**Problem:** Read the data below. Then repeat all of it exactly.
*** Excerpted data ***
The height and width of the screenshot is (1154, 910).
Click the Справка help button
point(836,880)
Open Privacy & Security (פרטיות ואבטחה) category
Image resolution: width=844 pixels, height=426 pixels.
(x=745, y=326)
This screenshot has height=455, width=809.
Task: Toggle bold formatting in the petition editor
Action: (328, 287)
*** End of Excerpted data ***
**Response to this exercise:**
The height and width of the screenshot is (1154, 910).
Click the Справка help button
point(836,880)
Open Privacy & Security (פרטיות ואבטחה) category
Image resolution: width=844 pixels, height=426 pixels.
(x=745, y=326)
This screenshot has height=455, width=809.
Task: Toggle bold formatting in the petition editor
Action: (328, 287)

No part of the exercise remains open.